Circumscribing about Circle a Triangle Equiangular with Given

Theorem

About a given circle, it is possible to circumscribe a triangle which is equiangular to a given triangle.

Construction

Let $ABC$ be the given circle, and $\triangle DEF$ the given triangle.

Produce $EF$ in both directions to $G$ and $H$.

Find the center $K$ of $ABC$, and draw $KB$ at random.

Construct $\angle BKA$ equal to $\angle DEG$.

Construct $\angle BKC$ equal to $\angle DFH$.

Through $A, B, C$ draw tangents $LM, MN, LN$ to $ABC$.

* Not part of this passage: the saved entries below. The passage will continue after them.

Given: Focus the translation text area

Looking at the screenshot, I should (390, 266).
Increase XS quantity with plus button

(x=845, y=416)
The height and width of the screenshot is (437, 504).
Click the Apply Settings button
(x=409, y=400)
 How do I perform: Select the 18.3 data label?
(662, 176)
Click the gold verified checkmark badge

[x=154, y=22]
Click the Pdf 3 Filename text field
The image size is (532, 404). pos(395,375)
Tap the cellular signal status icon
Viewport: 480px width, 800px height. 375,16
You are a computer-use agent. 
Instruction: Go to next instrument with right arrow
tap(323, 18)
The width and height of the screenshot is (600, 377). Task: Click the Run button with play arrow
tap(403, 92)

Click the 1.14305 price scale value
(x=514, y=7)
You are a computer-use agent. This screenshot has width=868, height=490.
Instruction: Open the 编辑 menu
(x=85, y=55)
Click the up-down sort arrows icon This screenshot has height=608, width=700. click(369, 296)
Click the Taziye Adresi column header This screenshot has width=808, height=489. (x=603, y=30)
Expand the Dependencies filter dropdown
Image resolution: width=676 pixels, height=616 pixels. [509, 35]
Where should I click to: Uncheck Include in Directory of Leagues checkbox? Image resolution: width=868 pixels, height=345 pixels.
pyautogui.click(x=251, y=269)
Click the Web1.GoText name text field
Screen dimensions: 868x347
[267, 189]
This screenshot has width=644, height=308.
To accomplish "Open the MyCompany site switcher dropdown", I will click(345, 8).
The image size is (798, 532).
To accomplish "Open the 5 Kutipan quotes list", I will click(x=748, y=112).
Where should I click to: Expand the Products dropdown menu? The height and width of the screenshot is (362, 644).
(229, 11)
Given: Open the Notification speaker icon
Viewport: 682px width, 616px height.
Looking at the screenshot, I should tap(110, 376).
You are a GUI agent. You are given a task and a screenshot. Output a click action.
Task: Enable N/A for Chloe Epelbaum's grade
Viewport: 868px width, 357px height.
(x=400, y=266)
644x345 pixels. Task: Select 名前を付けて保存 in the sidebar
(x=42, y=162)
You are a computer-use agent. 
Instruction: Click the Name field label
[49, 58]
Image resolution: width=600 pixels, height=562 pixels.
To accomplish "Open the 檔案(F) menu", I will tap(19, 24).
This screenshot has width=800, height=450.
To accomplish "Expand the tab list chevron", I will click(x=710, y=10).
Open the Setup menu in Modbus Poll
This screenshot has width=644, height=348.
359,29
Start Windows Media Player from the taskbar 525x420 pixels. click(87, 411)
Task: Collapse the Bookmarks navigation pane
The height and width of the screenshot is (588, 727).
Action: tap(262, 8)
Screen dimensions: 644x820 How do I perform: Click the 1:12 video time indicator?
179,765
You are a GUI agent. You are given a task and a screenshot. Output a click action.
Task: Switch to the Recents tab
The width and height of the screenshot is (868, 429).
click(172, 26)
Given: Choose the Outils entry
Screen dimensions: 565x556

Then $\triangle LMN$ is the required triangle.

Proof

From Radius at Right Angle to Tangent, $LM$ is perpendicular to $AK$, $MN$ is perpendicular to $BK$, and $LN$ is perpendicular to $CK$.

We have that $\angle KAM, \angle KBM$ are right angles.

This leaves us with $\angle AMB + \angle AKB$ equal to two right angles.

We have that $\angle AKB = \angle DEG$ and so $\angle AMB + \angle DEG$ equals two right angles.

But from Two Angles on a Straight Line make Two Right Angles $\angle DEF + \angle DEG$ equals two right angles.

It follows that $\angle AMB = \angle DEF$.

In a similar way we can show that $\angle ALC = \angle EDF$ and $\angle BNC = \angle DFE$.

Hence the result.

$\blacksquare$

Historical Note

This is Proposition 3 of Book IV of Euclid's The Elements.